London is the exception to this trend. By historical accident, the system in the capital successfully merges private ownership with strong regulatory control. Bus patronage, fleet quality and passenger satisfaction have all risen markedly in recent years. Buses now provide a realistic alternative to the car. London is the benchmark against which all bus services are tested. Bus services in the rest of England are falling well short.
Central government has been thinking long and hard about how to marry the advantages of private ownership with the benefits of stronger regulation. Douglas Alexander is playing matchmaker. The draft Bill lays-out reforms to franchising and partnerships that together are supposed to strengthen the local authority role and deliver on national economic, social and environmental aspirations.
Central government wants to see more franchises tendered by local authorities. Lower barriers to adoption are intended to give more local authority control. No longer will councils have to prove to the Secretary of State that their plans are the ‘only practicable way’. Instead, they will have to show that they are in the public interest. On the surface, this looks devolutionary. But there are a couple of catches. All contracts would still be subject to approval by a centrally appointed board headed by a Traffic Commissioner. Also, what is in the public interest would be defined in Whitehall rather than in each locality.
So in effect, these plans would replace one kind of central control with another. But, this is not the way to persuade local authorities to construct bus plans that will work in their local areas. Rather, it reinforces the need for local authorities to look upwards to Whitehall rather than outwards to local people.
But, it is still important that central government wields its influence to ensure that local bus plans contribute to national priorities. So, what is needed is a system that strengthens the power of local authorities to deliver buses tailored to the needs of local citizens alongside greater influence for central government over the political priorities expressed in bus plans. Such a set of reforms is outlined in the recent NLGN White Paper Local Buses Delivering National Policies.
Local consultations on contracts and partnerships should replace national approval. All bus plans should be exposed to public consultation through the Local Strategic Partnership as described in the recent Local Government White Paper. The process would require a demonstration of full funding. This approach challenges local authorities to assume full responsibility for their decisions.
This approach would remove the need for the independent approval of Quality Contracts by an Approvals Board and give greater assurance to operators.

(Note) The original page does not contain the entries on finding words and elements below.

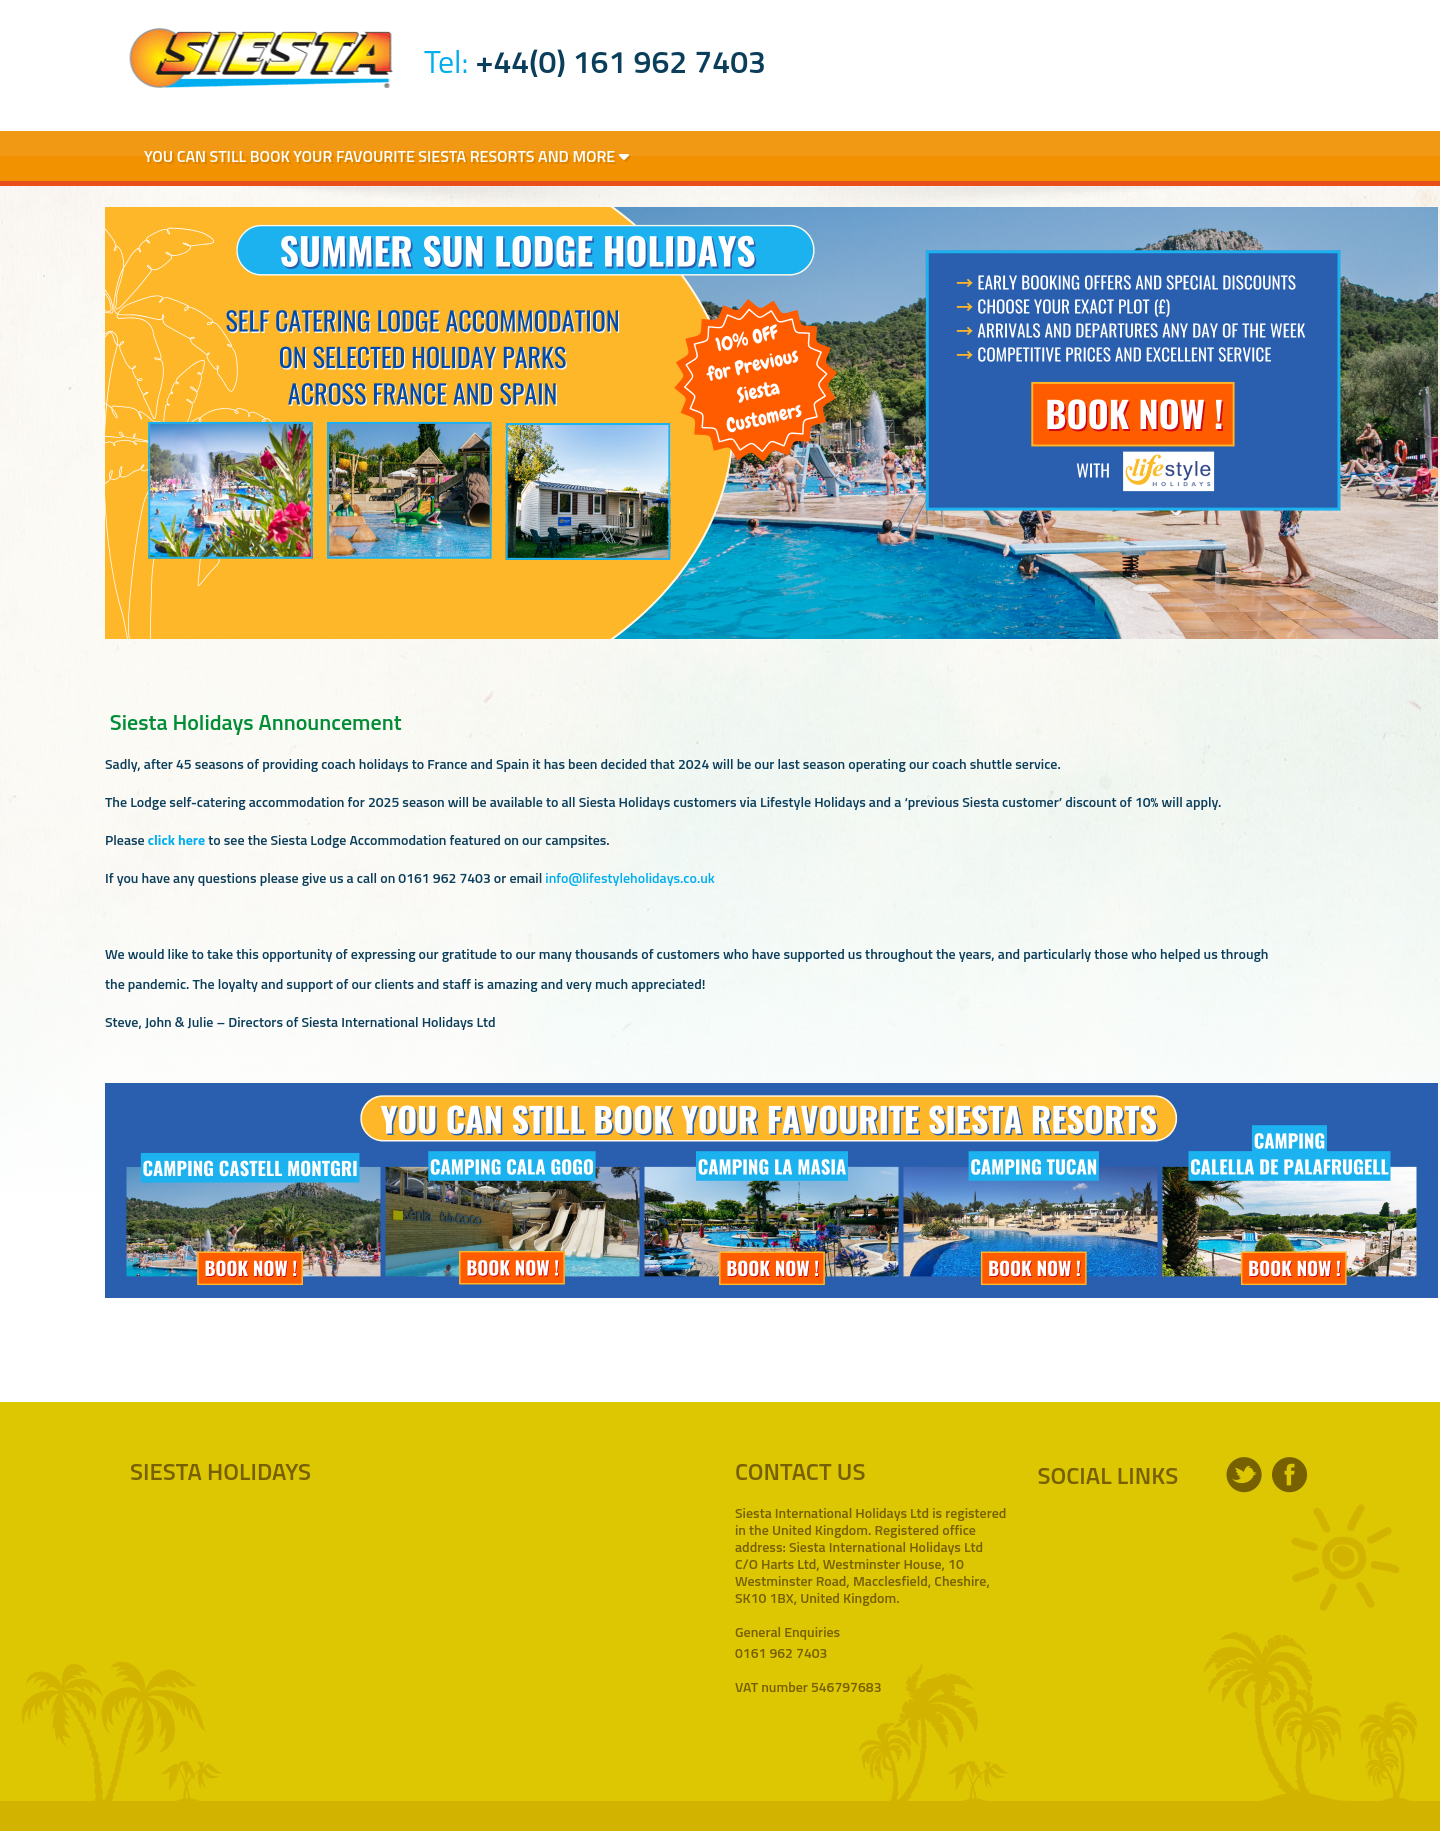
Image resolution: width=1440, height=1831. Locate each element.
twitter (1244, 1475)
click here (176, 839)
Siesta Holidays (261, 58)
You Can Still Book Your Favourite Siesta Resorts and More (386, 156)
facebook (1290, 1475)
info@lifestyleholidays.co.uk (629, 877)
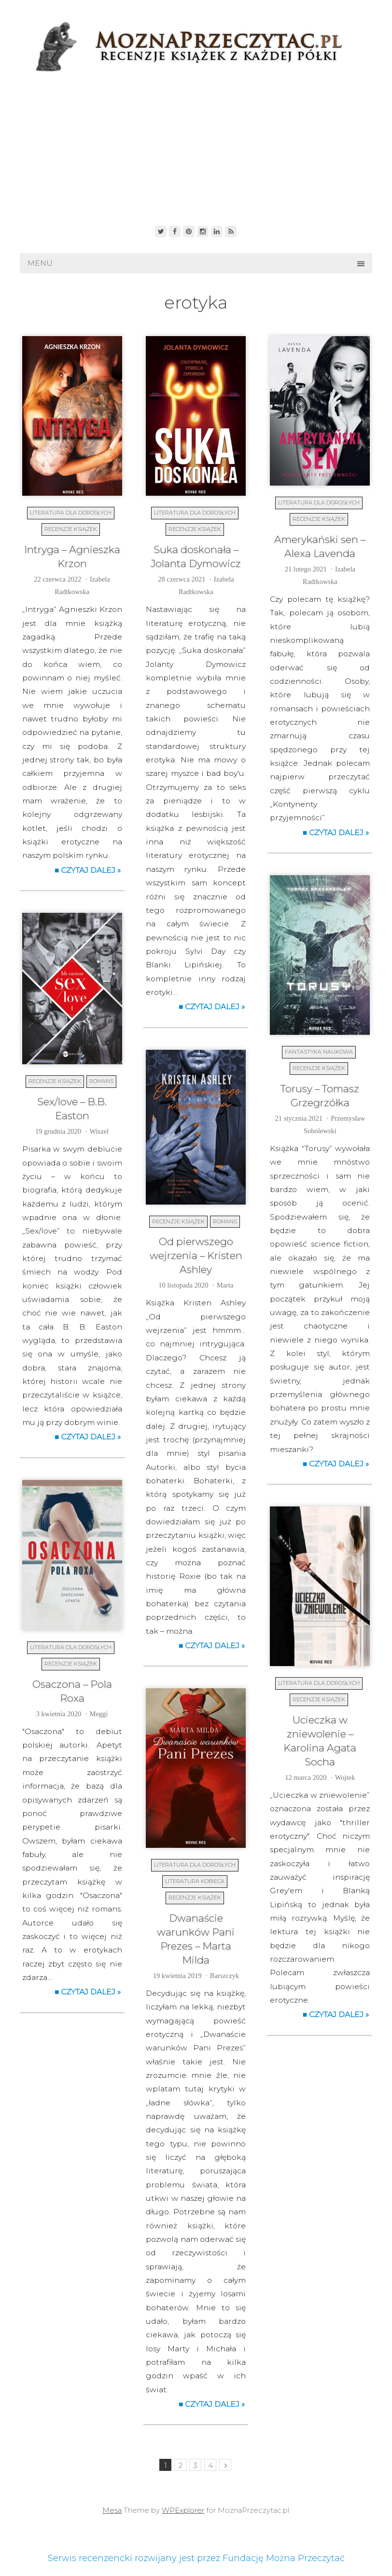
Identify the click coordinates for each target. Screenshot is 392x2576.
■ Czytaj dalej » (88, 870)
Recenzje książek (70, 529)
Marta (225, 1285)
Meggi (99, 1714)
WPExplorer (183, 2510)
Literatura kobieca (194, 1881)
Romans (101, 1081)
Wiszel (99, 1131)
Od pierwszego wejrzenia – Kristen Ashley (196, 1255)
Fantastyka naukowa (319, 1051)
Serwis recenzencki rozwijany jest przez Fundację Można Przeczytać (196, 2558)
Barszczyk (224, 1975)
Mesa (112, 2510)
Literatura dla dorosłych (71, 512)
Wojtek (345, 1777)
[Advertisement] (196, 146)
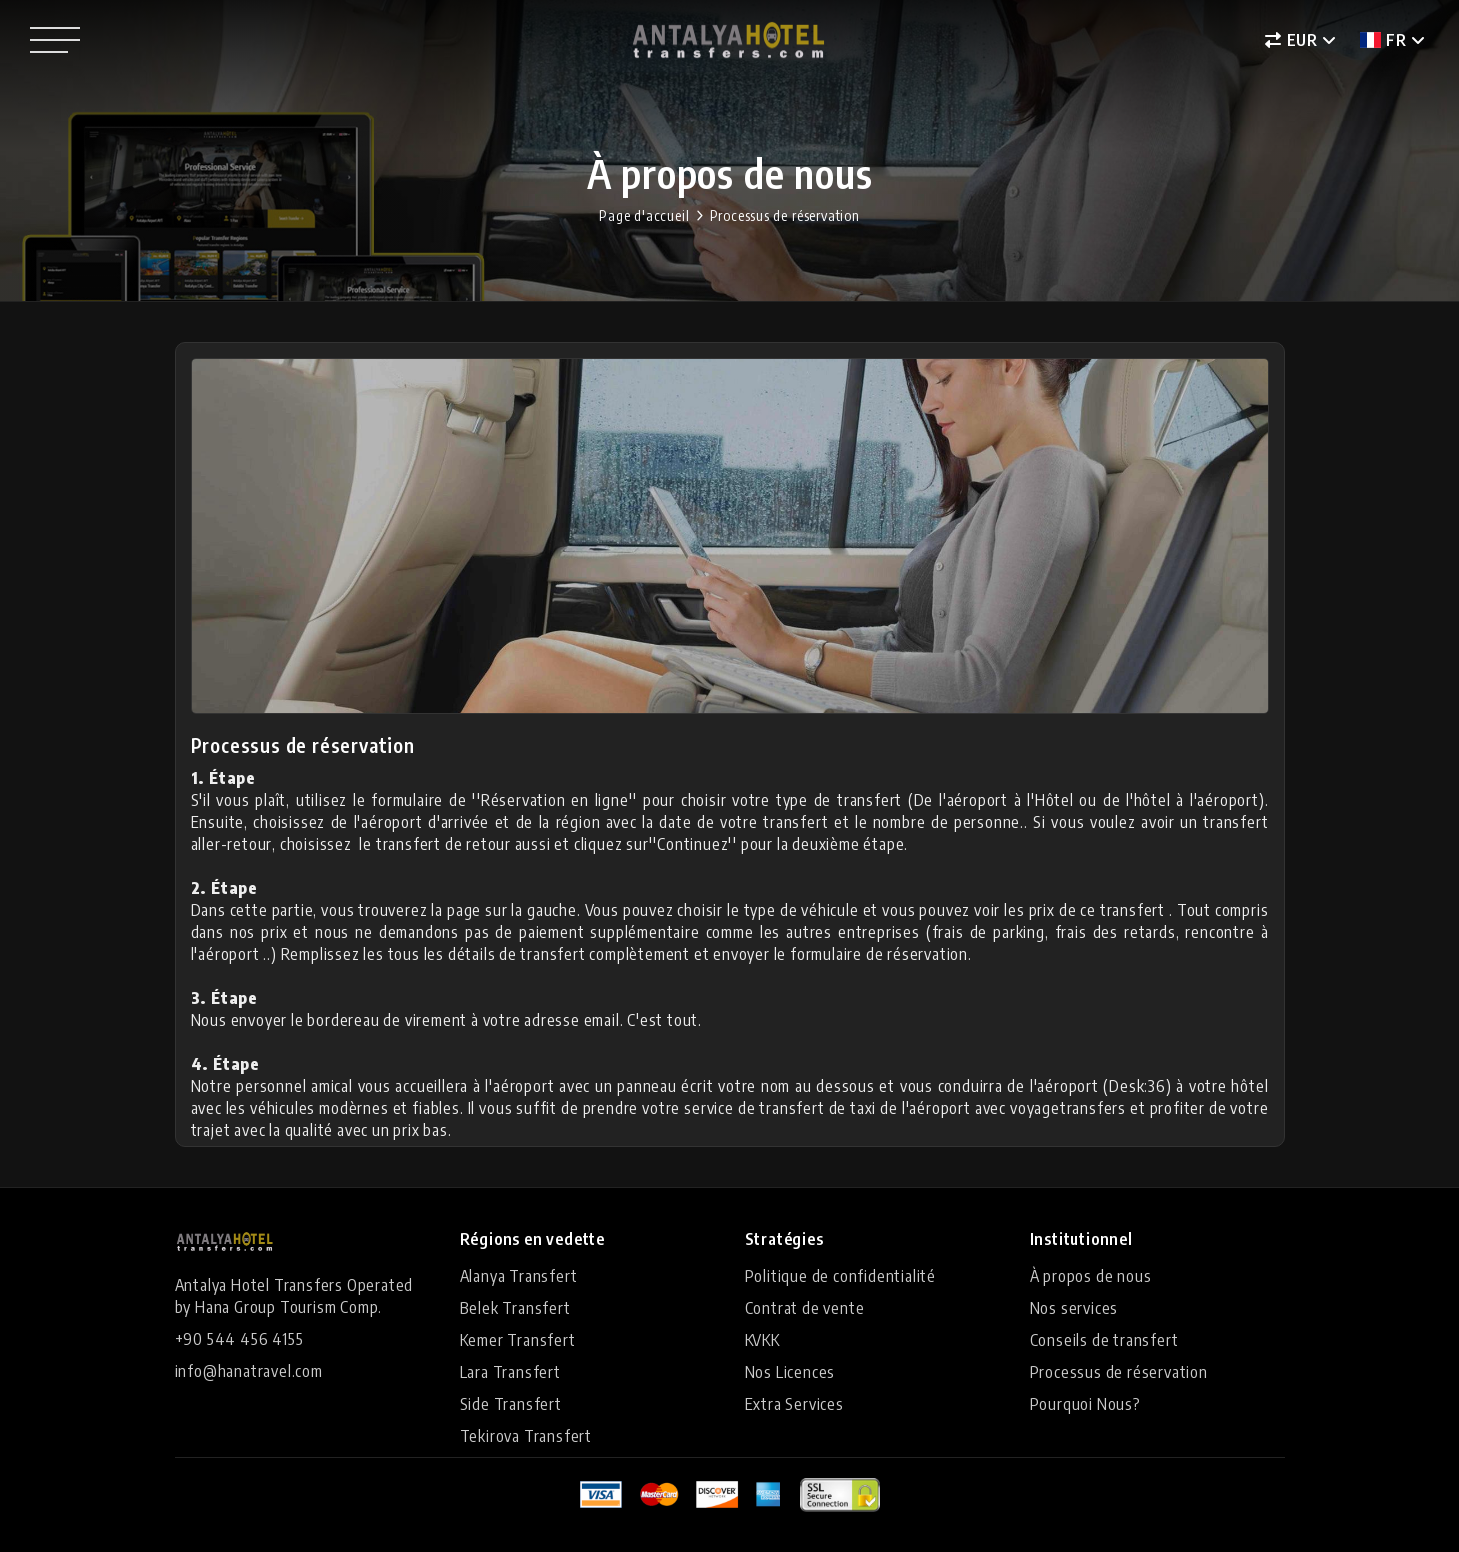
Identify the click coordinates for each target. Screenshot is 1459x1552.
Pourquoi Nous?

Greater local discretion would encourage local authorities to react rapidly to changing circumstances. An annual, public review of bus plans would play a similar role to the national appeals process it would replace.
Weaker central government control over the details of bus plans would have to be matched by stronger influence over their strategic direction. Reformed subsidies could be a route to this. They could be devolved in such a way as to reinforce the importance of national political priorities at the local level. Government should require that local authorities implement locally tailored policies that contribute to national outcomes on environmental sustainability, economic competitiveness and social cohesion before receiving funding.
Subsidies reformed in this way could also be used to encourage other policies to improve bus transport in England outside London. Commitments to integrate ticketing between operators and across boundaries could be included, as well as a requirement to invest in strategic priorities. Adopting Multi-Area Agreements across Travel to Work Areas would be a step towards better transport governance. They would also bring coherence to bus services across local authority boundaries.
Such a package of reforms aims to empower both national government and local authorities. National government can construct a framework that places national political priorities at the heart of local plans. Local authorities would be rewarded for building their own plans for improving local bus services and contributing to national priorities. In this way, the whole of the state can work together to create bus services that will help to face-up to the challenges of the twenty-first century. Without this partnership, we seem fated to continue the debate.